= GIVEN TEXT =
▽

The dashed arcs represent the no-forgetting principle. The no-forgetting assumption does not hold without them and they are tnot included in the following model. They could be included by changing the information sets of nodes.

In this example, we solve the 4 month pig breeding problem and thus, declare $N = 4$.

using JuMP, Gurobi
using DecisionProgramming

const N = 4

In Decision Programming, we start by initialising an empty influence diagram. Then we define the nodes with their information sets and states and add them to the influence diagram.

diagram = InfluenceDiagram()

### Health at first month

As seen in the influence diagram, the node $h_1$ has no arcs into it making it a root node. Therefore, the information set $I(h_1)$ is empty. The states of this node are $ill$ and $healthy$.

add_node!(diagram, ChanceNode("H1", [], ["ill", "healthy"]))

### Health, test results and treatment decisions at subsequent months

The chance and decision nodes representing the health, test results, treatment decisions for the following months can be added easily using a for-loop. The value node representing the treatment costs in each month is also added. Each node is given a name, its information set and states. Remember that value nodes do not have states. Notice that we do not assume the no-forgetting principle and thus, the information sets of the treatment decisions only contain the previous test result.

for i in 1:N-1
# Testing result
add_node!(diagram, ChanceNode("T$i", ["H$i"], ["positive", "negative"]))
# Decision to treat
add_node!(diagram, DecisionNode("D$i", ["T$i"], ["treat", "pass"]))
# Cost of treatment
add_node!(diagram, ValueNode("C$i", ["D$i"]))
# Health of next period

### Generate arcs

Now that all of the nodes have been added to the influence diagram, we generate the arcs between the nodes. This step automatically orders the nodes, gives them indices and reorganises the information into the correct form.

generate_arcs!(diagram)

### Probabilities

We define probability distributions for all chance nodes. For the first health node, the probability distribution is defined over its two states $ill$ and $healthy$. The probability that the pig is ill in the first month is

$$$ℙ(h_1 = ill)=0.1.$$$

We obtain the complement probabilities for binary states by subtracting from one

$$$ℙ(h_1 = healthy)=1-ℙ(h_1 = ill).$$$

In Decision Programming, we add these probabilities for node $h_1$ as follows. Notice, that the probability vector is ordered according to the order that the states were given in when defining node $h_1$. More information on the syntax of adding probabilities is found on the usage page.

add_probabilities!(diagram, "H1", [0.1, 0.9])

△

= TASK A =
Write out the stretch of the pig breeding text from "We obtain the" through "the usage page.", word for word.
The pig breeding text and the entries that come after it are unrelated material.

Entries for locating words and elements
▽

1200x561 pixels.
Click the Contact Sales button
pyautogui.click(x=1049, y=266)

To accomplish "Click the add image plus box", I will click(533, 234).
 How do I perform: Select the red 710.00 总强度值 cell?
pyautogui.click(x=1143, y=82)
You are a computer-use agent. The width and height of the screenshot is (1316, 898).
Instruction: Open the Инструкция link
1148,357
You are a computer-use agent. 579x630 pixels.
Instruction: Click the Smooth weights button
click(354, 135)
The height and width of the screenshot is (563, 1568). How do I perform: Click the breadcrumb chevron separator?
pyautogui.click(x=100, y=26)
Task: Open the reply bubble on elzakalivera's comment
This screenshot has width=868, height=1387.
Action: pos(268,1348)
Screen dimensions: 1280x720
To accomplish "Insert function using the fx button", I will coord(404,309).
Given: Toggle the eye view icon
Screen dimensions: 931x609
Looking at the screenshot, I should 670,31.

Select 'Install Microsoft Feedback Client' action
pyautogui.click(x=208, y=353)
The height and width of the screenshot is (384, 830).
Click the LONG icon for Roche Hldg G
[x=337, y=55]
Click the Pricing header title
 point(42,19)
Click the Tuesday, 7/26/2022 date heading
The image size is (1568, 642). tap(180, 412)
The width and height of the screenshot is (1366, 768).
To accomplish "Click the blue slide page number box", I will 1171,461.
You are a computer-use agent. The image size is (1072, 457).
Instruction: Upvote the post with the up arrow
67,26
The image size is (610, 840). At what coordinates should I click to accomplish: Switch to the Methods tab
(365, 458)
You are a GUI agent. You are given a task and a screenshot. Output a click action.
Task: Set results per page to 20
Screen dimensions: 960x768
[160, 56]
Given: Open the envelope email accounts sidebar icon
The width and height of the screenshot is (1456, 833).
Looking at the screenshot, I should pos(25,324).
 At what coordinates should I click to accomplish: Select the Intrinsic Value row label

△

= TASK B =
Repeat the entries verbatim, from the line containing "How do I perform: Select" through the end of the entries, including both of those lines.

= FULL RESPONSE A =
We obtain the complement probabilities for binary states by subtracting from one

$$$ℙ(h_1 = healthy)=1-ℙ(h_1 = ill).$$$

In Decision Programming, we add these probabilities for node $h_1$ as follows. Notice, that the probability vector is ordered according to the order that the states were given in when defining node $h_1$. More information on the syntax of adding probabilities is found on the usage page.

= FULL RESPONSE B =
 How do I perform: Select the red 710.00 总强度值 cell?
pyautogui.click(x=1143, y=82)
You are a computer-use agent. The width and height of the screenshot is (1316, 898).
Instruction: Open the Инструкция link
1148,357
You are a computer-use agent. 579x630 pixels.
Instruction: Click the Smooth weights button
click(354, 135)
The height and width of the screenshot is (563, 1568). How do I perform: Click the breadcrumb chevron separator?
pyautogui.click(x=100, y=26)
Task: Open the reply bubble on elzakalivera's comment
This screenshot has width=868, height=1387.
Action: pos(268,1348)
Screen dimensions: 1280x720
To accomplish "Insert function using the fx button", I will coord(404,309).
Given: Toggle the eye view icon
Screen dimensions: 931x609
Looking at the screenshot, I should 670,31.

Select 'Install Microsoft Feedback Client' action
pyautogui.click(x=208, y=353)
The height and width of the screenshot is (384, 830).
Click the LONG icon for Roche Hldg G
[x=337, y=55]
Click the Pricing header title
 point(42,19)
Click the Tuesday, 7/26/2022 date heading
The image size is (1568, 642). tap(180, 412)
The width and height of the screenshot is (1366, 768).
To accomplish "Click the blue slide page number box", I will 1171,461.
You are a computer-use agent. The image size is (1072, 457).
Instruction: Upvote the post with the up arrow
67,26
The image size is (610, 840). At what coordinates should I click to accomplish: Switch to the Methods tab
(365, 458)
You are a GUI agent. You are given a task and a screenshot. Output a click action.
Task: Set results per page to 20
Screen dimensions: 960x768
[160, 56]
Given: Open the envelope email accounts sidebar icon
The width and height of the screenshot is (1456, 833).
Looking at the screenshot, I should pos(25,324).
 At what coordinates should I click to accomplish: Select the Intrinsic Value row label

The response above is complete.